--- DATA EXTRACT Enclosed Below ---

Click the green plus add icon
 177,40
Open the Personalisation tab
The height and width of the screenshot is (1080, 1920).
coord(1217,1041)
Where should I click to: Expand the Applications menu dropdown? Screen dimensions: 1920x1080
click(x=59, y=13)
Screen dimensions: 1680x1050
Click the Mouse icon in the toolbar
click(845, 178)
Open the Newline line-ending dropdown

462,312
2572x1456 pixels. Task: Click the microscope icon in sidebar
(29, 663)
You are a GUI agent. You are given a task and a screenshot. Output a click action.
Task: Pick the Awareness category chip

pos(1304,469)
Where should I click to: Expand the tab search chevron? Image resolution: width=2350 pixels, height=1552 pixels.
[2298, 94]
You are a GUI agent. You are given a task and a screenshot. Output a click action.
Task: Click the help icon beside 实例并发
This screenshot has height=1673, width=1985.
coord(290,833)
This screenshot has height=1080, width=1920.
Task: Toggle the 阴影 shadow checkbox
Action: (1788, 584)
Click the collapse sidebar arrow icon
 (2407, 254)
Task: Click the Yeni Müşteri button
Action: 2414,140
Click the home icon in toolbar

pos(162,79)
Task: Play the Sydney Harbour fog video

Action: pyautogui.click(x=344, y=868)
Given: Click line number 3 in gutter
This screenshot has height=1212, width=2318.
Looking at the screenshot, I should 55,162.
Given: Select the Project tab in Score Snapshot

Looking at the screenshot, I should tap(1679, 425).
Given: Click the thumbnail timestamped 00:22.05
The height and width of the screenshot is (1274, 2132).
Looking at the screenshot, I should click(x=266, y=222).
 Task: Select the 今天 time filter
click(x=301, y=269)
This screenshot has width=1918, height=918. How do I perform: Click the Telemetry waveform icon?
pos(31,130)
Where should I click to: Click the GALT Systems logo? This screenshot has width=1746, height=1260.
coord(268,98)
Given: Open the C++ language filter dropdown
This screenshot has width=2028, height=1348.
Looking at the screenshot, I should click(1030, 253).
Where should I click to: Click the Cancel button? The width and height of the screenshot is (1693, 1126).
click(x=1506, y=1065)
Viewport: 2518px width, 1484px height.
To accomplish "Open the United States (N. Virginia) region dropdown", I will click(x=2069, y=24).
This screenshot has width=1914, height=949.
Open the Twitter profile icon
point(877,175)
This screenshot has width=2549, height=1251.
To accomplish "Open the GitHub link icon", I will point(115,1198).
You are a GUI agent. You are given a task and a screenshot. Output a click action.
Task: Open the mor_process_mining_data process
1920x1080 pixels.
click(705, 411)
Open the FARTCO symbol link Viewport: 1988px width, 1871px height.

--- End of Enclosed DATA EXTRACT ---

#### TRY IT:
Each line above that includes "accomplish" should be shown.

#### SOLUTION TO THE EXERCISE:
To accomplish "Open the United States (N. Virginia) region dropdown", I will click(x=2069, y=24).
To accomplish "Open the GitHub link icon", I will point(115,1198).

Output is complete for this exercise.